> _DATASET EXCERPTS_
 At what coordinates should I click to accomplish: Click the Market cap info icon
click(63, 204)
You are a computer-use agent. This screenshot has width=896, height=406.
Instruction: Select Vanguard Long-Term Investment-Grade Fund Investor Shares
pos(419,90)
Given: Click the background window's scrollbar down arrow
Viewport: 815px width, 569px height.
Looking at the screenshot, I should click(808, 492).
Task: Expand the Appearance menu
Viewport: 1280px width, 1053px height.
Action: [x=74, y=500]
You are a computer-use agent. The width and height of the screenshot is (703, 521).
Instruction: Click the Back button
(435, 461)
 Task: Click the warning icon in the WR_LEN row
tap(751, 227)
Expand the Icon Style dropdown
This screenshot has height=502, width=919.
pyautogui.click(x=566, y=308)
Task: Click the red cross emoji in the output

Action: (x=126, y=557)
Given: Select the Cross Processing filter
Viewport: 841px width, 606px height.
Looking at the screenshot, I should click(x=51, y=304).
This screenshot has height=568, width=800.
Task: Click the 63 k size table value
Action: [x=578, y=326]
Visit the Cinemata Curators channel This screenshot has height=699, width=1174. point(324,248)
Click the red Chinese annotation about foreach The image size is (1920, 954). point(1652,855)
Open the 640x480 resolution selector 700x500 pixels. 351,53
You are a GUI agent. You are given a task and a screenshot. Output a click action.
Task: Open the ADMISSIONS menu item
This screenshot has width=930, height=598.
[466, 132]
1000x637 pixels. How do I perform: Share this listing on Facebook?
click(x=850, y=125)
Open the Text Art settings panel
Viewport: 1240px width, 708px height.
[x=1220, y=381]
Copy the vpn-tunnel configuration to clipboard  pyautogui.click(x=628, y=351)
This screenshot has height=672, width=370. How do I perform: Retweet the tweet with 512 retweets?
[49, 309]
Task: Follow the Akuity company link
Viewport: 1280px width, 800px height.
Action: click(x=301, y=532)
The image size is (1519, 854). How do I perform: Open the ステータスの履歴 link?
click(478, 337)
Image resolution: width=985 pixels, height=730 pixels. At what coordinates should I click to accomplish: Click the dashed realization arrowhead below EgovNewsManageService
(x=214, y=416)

> _PROBLEM_
Reprint the entries above in full, exactly as they are.

> _PROBLEM SOLUTION_
 At what coordinates should I click to accomplish: Click the Market cap info icon
click(63, 204)
You are a computer-use agent. This screenshot has width=896, height=406.
Instruction: Select Vanguard Long-Term Investment-Grade Fund Investor Shares
pos(419,90)
Given: Click the background window's scrollbar down arrow
Viewport: 815px width, 569px height.
Looking at the screenshot, I should click(808, 492).
Task: Expand the Appearance menu
Viewport: 1280px width, 1053px height.
Action: [x=74, y=500]
You are a computer-use agent. The width and height of the screenshot is (703, 521).
Instruction: Click the Back button
(435, 461)
 Task: Click the warning icon in the WR_LEN row
tap(751, 227)
Expand the Icon Style dropdown
This screenshot has height=502, width=919.
pyautogui.click(x=566, y=308)
Task: Click the red cross emoji in the output

Action: (x=126, y=557)
Given: Select the Cross Processing filter
Viewport: 841px width, 606px height.
Looking at the screenshot, I should click(x=51, y=304).
This screenshot has height=568, width=800.
Task: Click the 63 k size table value
Action: [x=578, y=326]
Visit the Cinemata Curators channel This screenshot has height=699, width=1174. point(324,248)
Click the red Chinese annotation about foreach The image size is (1920, 954). point(1652,855)
Open the 640x480 resolution selector 700x500 pixels. 351,53
You are a GUI agent. You are given a task and a screenshot. Output a click action.
Task: Open the ADMISSIONS menu item
This screenshot has width=930, height=598.
[466, 132]
1000x637 pixels. How do I perform: Share this listing on Facebook?
click(x=850, y=125)
Open the Text Art settings panel
Viewport: 1240px width, 708px height.
[x=1220, y=381]
Copy the vpn-tunnel configuration to clipboard  pyautogui.click(x=628, y=351)
This screenshot has height=672, width=370. How do I perform: Retweet the tweet with 512 retweets?
[49, 309]
Task: Follow the Akuity company link
Viewport: 1280px width, 800px height.
Action: click(x=301, y=532)
The image size is (1519, 854). How do I perform: Open the ステータスの履歴 link?
click(478, 337)
Image resolution: width=985 pixels, height=730 pixels. At what coordinates should I click to accomplish: Click the dashed realization arrowhead below EgovNewsManageService
(x=214, y=416)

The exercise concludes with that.